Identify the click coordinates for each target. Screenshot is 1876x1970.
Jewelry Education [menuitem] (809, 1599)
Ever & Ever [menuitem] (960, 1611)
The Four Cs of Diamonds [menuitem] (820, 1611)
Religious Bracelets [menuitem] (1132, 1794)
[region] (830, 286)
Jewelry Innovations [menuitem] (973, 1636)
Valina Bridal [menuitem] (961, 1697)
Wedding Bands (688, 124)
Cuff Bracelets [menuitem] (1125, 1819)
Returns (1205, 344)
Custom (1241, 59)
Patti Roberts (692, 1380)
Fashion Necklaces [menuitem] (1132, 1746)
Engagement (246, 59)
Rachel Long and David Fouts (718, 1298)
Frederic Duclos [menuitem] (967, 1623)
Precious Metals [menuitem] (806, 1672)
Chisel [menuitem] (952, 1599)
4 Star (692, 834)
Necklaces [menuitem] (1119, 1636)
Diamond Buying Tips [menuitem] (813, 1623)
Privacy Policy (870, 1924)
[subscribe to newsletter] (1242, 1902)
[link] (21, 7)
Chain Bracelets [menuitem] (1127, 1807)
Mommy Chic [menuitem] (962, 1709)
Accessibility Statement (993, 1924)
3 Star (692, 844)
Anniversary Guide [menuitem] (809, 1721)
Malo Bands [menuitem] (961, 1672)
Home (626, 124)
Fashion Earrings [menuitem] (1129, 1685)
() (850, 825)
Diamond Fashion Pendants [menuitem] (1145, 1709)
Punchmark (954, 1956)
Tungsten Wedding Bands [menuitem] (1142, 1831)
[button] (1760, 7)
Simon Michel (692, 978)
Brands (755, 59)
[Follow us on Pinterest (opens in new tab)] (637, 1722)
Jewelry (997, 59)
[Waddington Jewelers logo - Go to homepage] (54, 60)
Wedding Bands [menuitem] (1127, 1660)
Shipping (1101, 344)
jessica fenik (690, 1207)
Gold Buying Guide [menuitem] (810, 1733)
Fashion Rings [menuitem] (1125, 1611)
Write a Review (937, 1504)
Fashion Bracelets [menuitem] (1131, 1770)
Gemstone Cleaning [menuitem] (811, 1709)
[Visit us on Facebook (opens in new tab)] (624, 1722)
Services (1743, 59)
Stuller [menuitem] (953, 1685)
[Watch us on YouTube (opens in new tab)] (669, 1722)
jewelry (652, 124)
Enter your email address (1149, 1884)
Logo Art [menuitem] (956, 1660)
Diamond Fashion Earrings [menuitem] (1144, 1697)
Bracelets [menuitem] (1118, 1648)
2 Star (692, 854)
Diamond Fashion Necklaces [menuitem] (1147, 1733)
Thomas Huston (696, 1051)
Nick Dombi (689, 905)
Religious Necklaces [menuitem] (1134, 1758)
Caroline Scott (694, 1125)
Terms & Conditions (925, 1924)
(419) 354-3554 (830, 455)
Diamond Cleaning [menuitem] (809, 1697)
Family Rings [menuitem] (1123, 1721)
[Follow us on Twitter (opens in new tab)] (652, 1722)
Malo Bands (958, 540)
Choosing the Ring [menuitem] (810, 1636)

-------------------------

Task statement: Repeat exactly the lines above, starting with the line that contains "Religious Necklaces [menuitem] (1134, 1758)" and ending with the last line, both included, and nothing else.

Worked solution:
Religious Necklaces [menuitem] (1134, 1758)
Caroline Scott (694, 1125)
Terms & Conditions (925, 1924)
(419) 354-3554 (830, 455)
Diamond Cleaning [menuitem] (809, 1697)
Family Rings [menuitem] (1123, 1721)
[Follow us on Twitter (opens in new tab)] (652, 1722)
Malo Bands (958, 540)
Choosing the Ring [menuitem] (810, 1636)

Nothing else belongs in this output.